Start of SUPPLIED ENTRIES
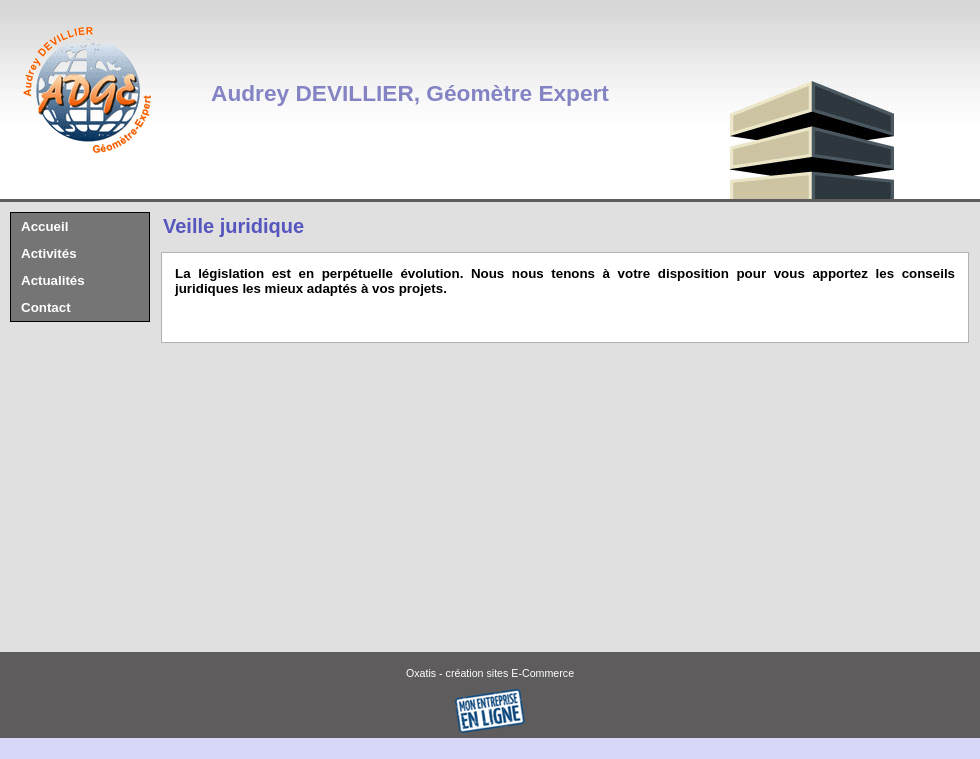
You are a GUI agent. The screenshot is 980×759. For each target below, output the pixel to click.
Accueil (44, 226)
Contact (46, 307)
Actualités (53, 280)
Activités (49, 253)
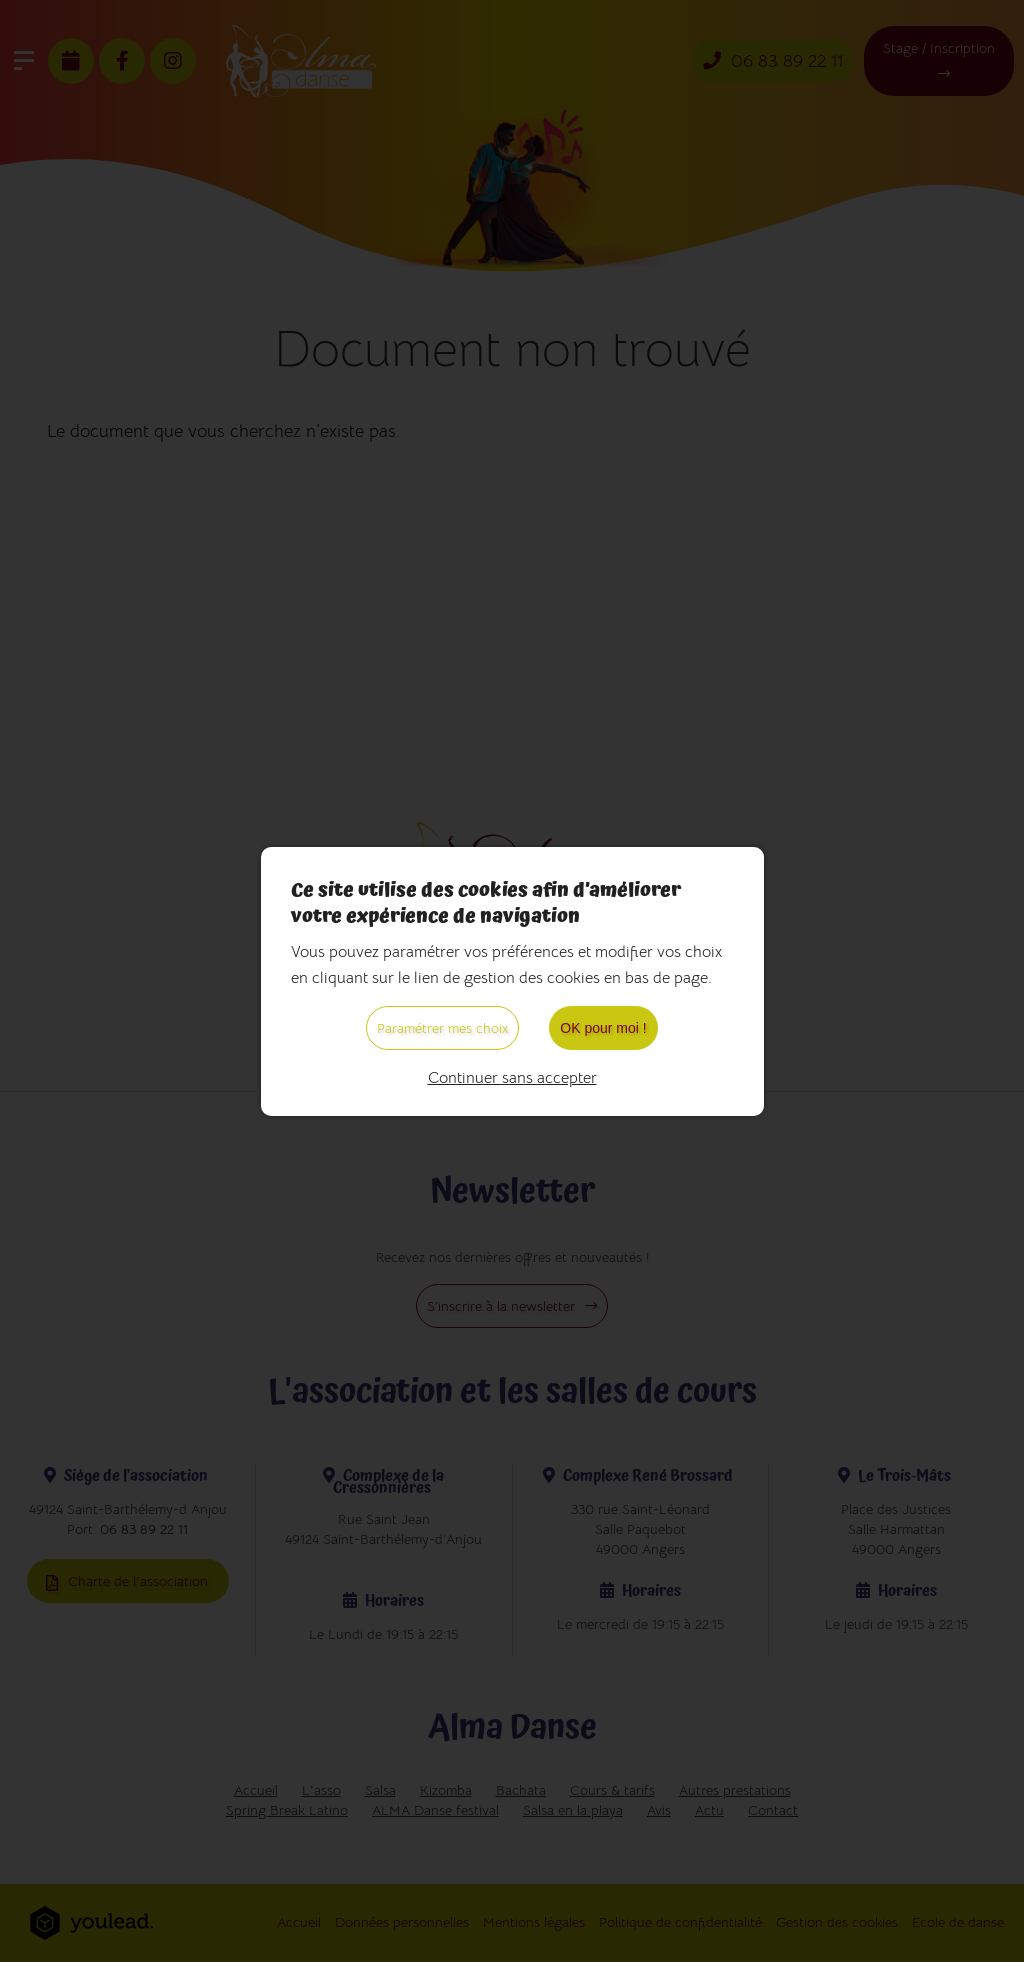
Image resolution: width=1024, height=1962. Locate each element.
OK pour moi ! (603, 1028)
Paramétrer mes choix (442, 1028)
End of SUPPLIED ENTRIES
## [SET PROBLEM]
Present every line of the records above as a numbered list, leaving out the pictures and any blank lines.

## [WRITTEN SOLUTION]
1. You are a GUI agent. The screenshot is 980×759. For each target below, output the pixel to click.
2. Accueil (44, 226)
3. Contact (46, 307)
4. Actualités (53, 280)
5. Activités (49, 253)
6. Image resolution: width=1024, height=1962. Locate each element.
7. OK pour moi ! (603, 1028)
8. Paramétrer mes choix (442, 1028)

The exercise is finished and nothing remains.